Selon Durandus, la cire« qui a été produite par les abeilles virginales, représente l’humanité ou la chair du Christ… la mèche dans la cire représente son âme… La lumière de la chandelle représente sa divinité. »

« Jésus, le fils de Marie, est la véritable chandelle allumée, offerte  à Dieu le Père pour la race humaine… Et Marie est le chandelier.«   Speculum humanae salvationis

Une première solution, proposée par Millard Meiss, est que la bougie éteinte fasse référence à la vision de Sainte Brigitte, selon laquelle, au moment de la Nativité « le rayonnement divin… annihila totalement la lumière naturelle« . Mais d’une part nous sommes au moment de l’Annonciation, d’autre part dans toutes les Nativités influencées par la vision de Sainte Brigitte, la chandelle est représentée allumée (voir Fils de Vierge)
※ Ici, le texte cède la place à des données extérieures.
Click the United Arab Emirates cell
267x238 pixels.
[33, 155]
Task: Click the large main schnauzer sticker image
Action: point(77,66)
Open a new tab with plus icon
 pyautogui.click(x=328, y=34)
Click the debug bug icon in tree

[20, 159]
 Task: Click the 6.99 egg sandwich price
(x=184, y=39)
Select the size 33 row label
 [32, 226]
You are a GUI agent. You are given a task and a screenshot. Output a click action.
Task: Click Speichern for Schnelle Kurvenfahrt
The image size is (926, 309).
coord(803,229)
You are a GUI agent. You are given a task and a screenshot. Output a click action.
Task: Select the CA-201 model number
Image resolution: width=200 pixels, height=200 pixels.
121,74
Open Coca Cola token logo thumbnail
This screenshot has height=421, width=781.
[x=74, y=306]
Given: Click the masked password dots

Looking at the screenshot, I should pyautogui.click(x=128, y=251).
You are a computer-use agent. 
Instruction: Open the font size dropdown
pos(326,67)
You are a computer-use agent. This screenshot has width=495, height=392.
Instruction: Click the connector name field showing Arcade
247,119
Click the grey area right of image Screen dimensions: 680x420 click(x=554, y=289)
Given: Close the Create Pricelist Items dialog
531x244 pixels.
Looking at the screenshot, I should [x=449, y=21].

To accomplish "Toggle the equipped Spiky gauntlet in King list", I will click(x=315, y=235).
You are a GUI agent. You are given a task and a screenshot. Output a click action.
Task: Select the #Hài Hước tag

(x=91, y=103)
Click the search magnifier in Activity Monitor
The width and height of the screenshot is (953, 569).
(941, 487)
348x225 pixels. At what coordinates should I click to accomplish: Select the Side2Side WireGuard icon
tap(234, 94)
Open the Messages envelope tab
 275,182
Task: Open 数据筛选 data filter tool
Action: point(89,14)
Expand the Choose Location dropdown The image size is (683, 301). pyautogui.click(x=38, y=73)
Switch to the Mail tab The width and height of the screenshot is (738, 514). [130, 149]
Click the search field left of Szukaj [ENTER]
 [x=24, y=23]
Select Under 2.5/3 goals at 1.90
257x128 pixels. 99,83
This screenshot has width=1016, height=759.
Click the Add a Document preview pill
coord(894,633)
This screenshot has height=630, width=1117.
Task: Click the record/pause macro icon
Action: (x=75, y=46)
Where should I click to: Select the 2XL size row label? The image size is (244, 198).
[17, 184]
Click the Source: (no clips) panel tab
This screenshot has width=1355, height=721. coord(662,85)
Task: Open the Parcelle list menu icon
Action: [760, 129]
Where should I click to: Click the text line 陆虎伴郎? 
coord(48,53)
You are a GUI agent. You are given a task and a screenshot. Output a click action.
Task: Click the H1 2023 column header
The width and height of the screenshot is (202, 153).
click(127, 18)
campin - The Nativity (detail). 1425. Panel. Musee des Beaux-Arts, Dijon

Nativité (détail), Campin, Dijon, Musée des Beaux Arts

Une seconde solution, explique Freeman,  est que

« Campin ait délibérément éteint la flamme, qui symbolise la Divinité du Christ, pour souligner le fait que, lors de l’Incarnation « le Verbe se fit Chair » et Dieu devint un homme... Il semble être dans le tempérament de Campin, malgré que cela le place sur un terrain théologique dangereux , qu’il ait ainsi souligné le côté humain du Christ. Et il semble presque que la figurine de l’Enfant Jésus, dans notre tableau, par la rapidité de sa descente depuis les Cieux, soit responsable de l’extinction de la chandelle. » Freeman, p 135

Cette explication est pour le moins contre-intuitive puisqu’elle implique que, durant toute sa vie terrestre, le Christ devrait être symbolisé par une chandelle sans flamme.

Nous reviendrons sur ce problème dans 4.6 L’énigme de la bougie qui fume .


La porte ouverte

Traditionnellement, la pièce de l’Annonciation était totalement close :

« Où la trouva-t-il ? C’était, je crois, dans l’intimité de la pièce où, la porte close, elle s’était retirée pour prier son Père.. Il n’était pas difficile pour l’Ange de pénétrer la porte fermée de la retraite de Marie, sa nature subtile le rendait capable d’entrer à sa guise sans même que les verrous de fer ne lui fassent obstacle. » Saint Bernard.

De plus, la porte fermée est un symbole de Marie.

« Campin a-t-il représenté la porte ouverte pour que ses patrons,  les donateurs agenouillés, participent à l’événement ?… Ou avait-t-il en tête le symbolisme de Voragine : « La porte du Paradis qui à cause d’Eve fut fermée à tous les hommes est maintenant ouverte par Marie, la Vierge bénie. » ? … En fait, bien peu d’Annonciations suivent à la lettre  la description de Saint Bernard… Il se peut bien que la porte ouverte soit simplement le moyen trouvé par l’artiste pour intégrer le panneau gauche et le panneau central, tout en créant une mince barrière entre les deux, la scène sacrée et la profane. »  Freeman, p 136


Le jardin

Le rosier contre le mur symbolise les souffrances du Christ en Croix, mais la « rose sans épines »est également un symbole de Marie. Les myosotis sont souvent appelés « yeux de Marie », les violettes et les marguerites sont des symboles de son humilité.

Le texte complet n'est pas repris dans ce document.